_EXERCISE DIRECTIONS_.
When you reach the line that holds "Viewport: 683px width, 317px", start copying exactly and keep going through the final line of the data, leaving out pictures.
Start of DATA PROVIDED
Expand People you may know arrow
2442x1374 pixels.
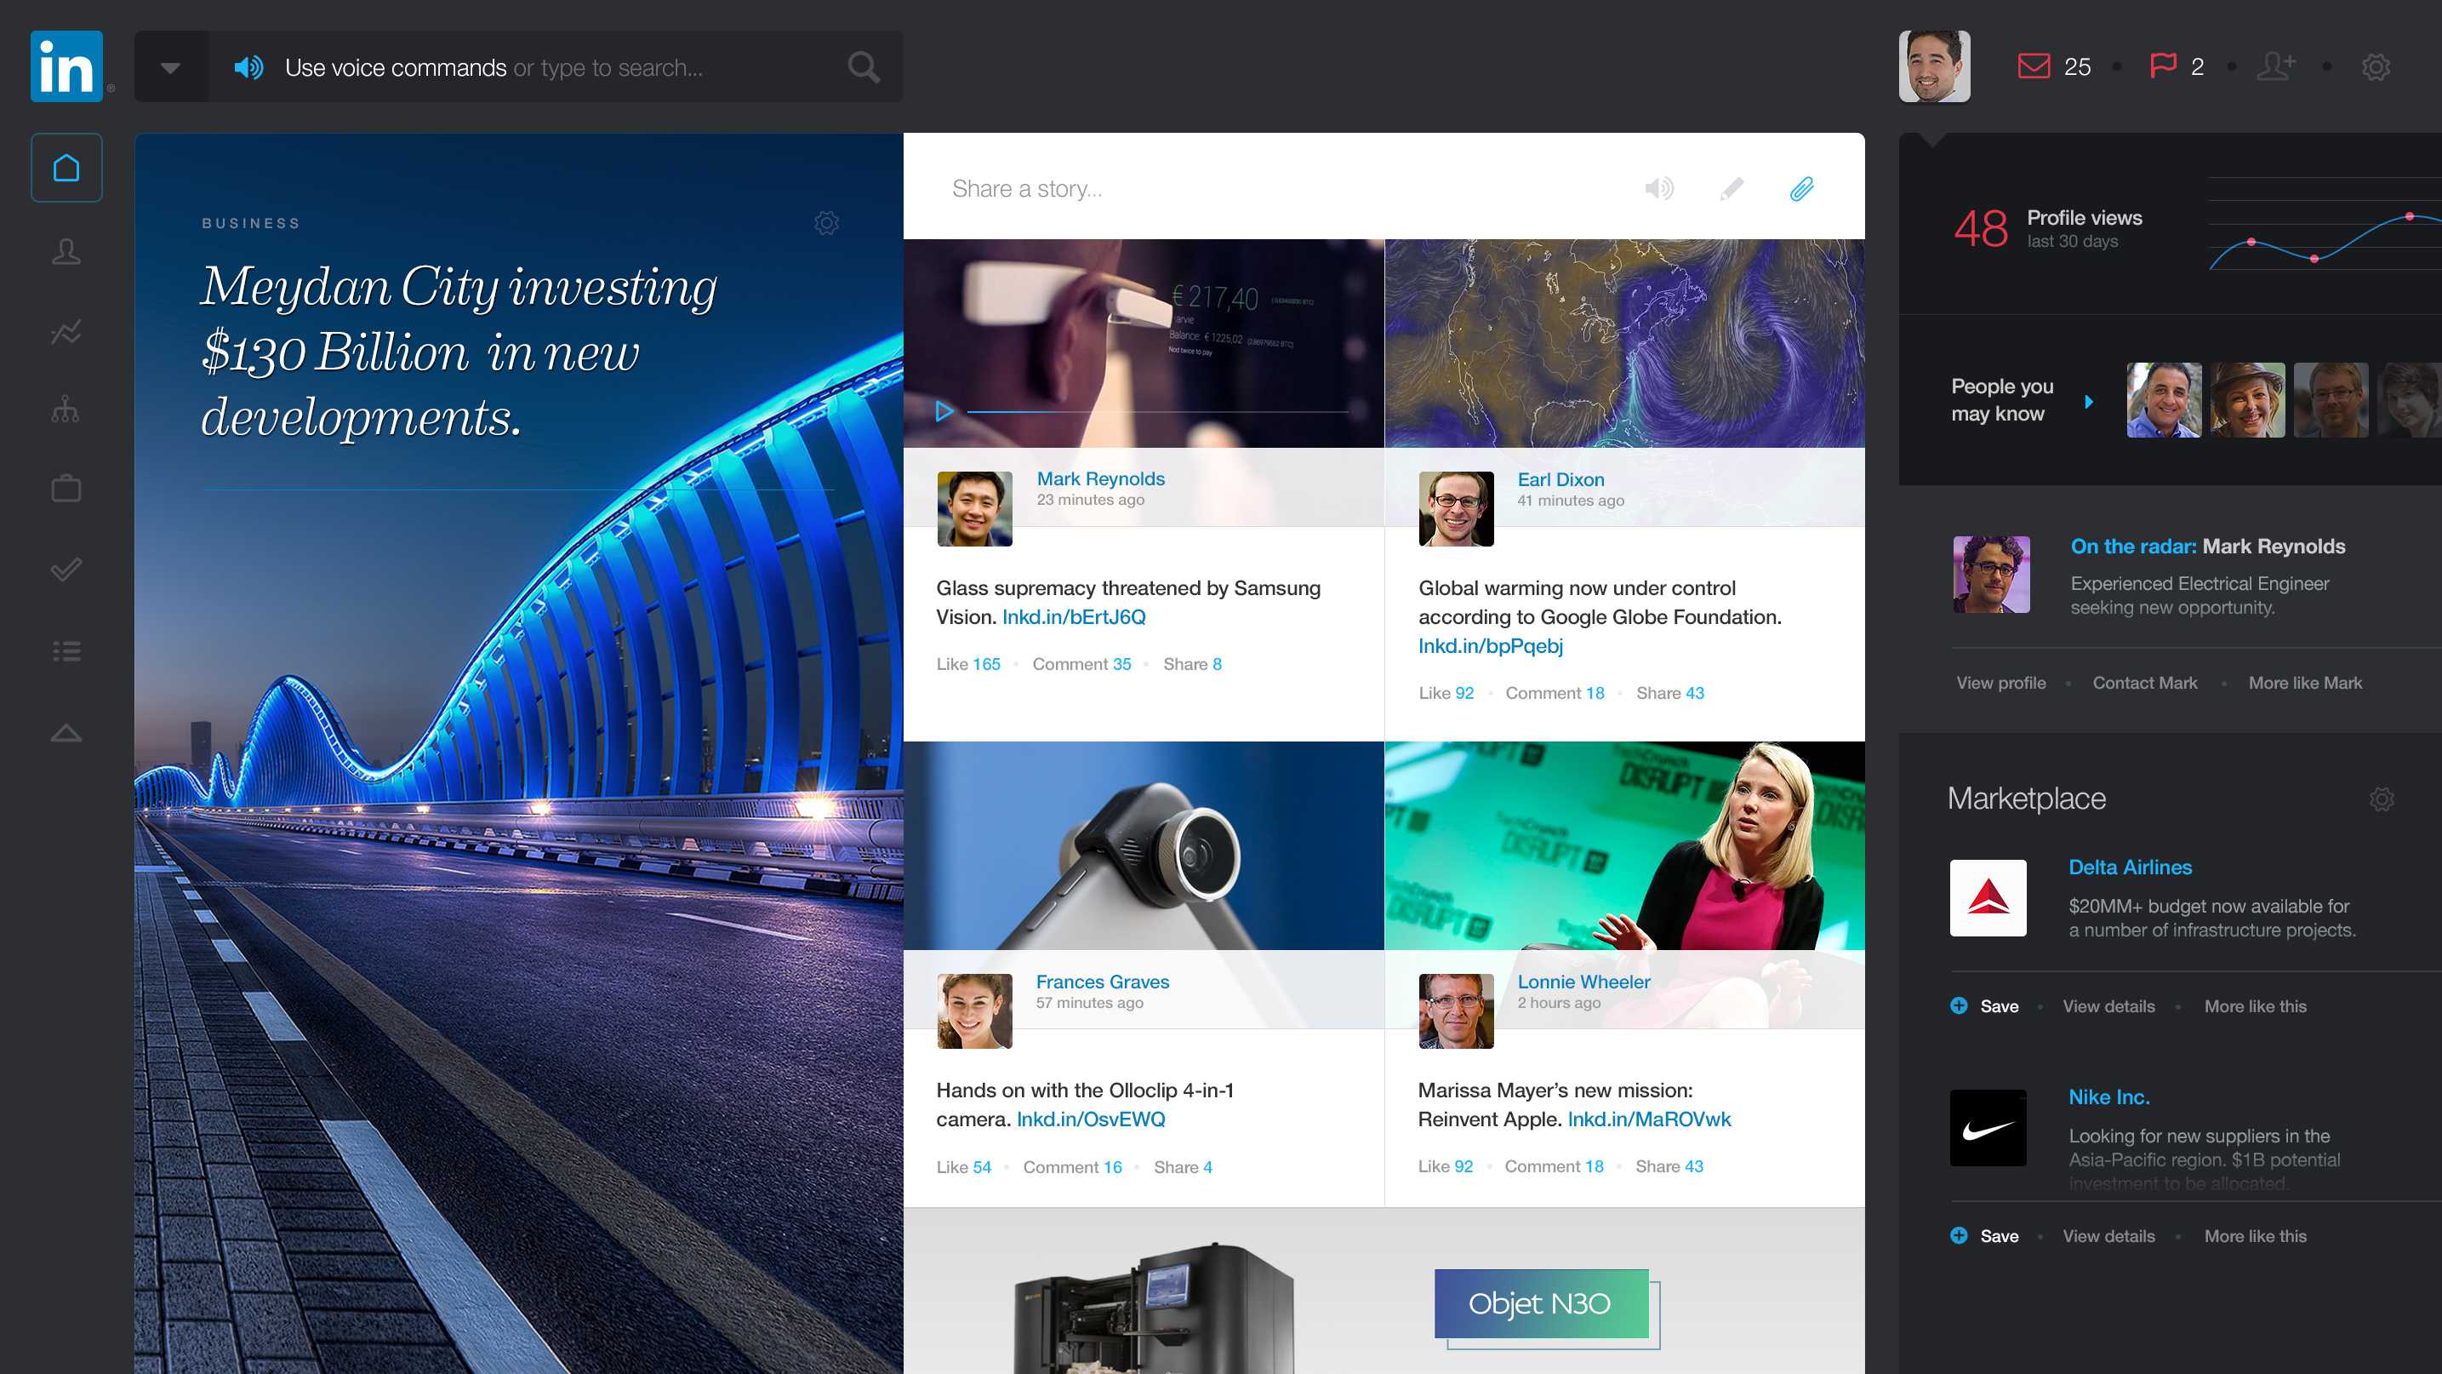coord(2088,401)
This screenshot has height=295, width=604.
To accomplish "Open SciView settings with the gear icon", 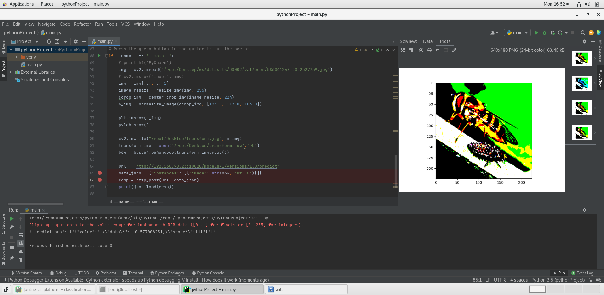I will 584,41.
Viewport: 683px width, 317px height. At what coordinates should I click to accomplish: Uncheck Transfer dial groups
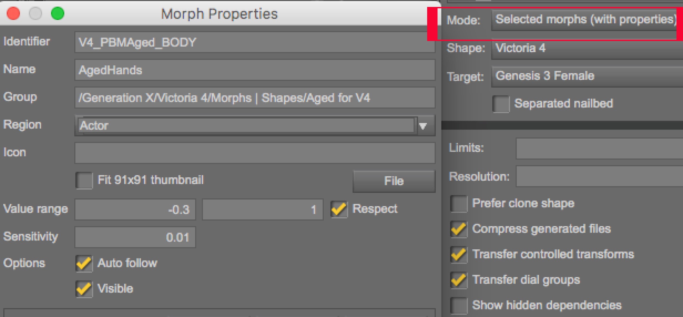[459, 280]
End of DATA PROVIDED
_EXERCISE RESPONSE_.
Viewport: 683px width, 317px height. At what coordinates should I click to accomplish: Uncheck Transfer dial groups
[459, 280]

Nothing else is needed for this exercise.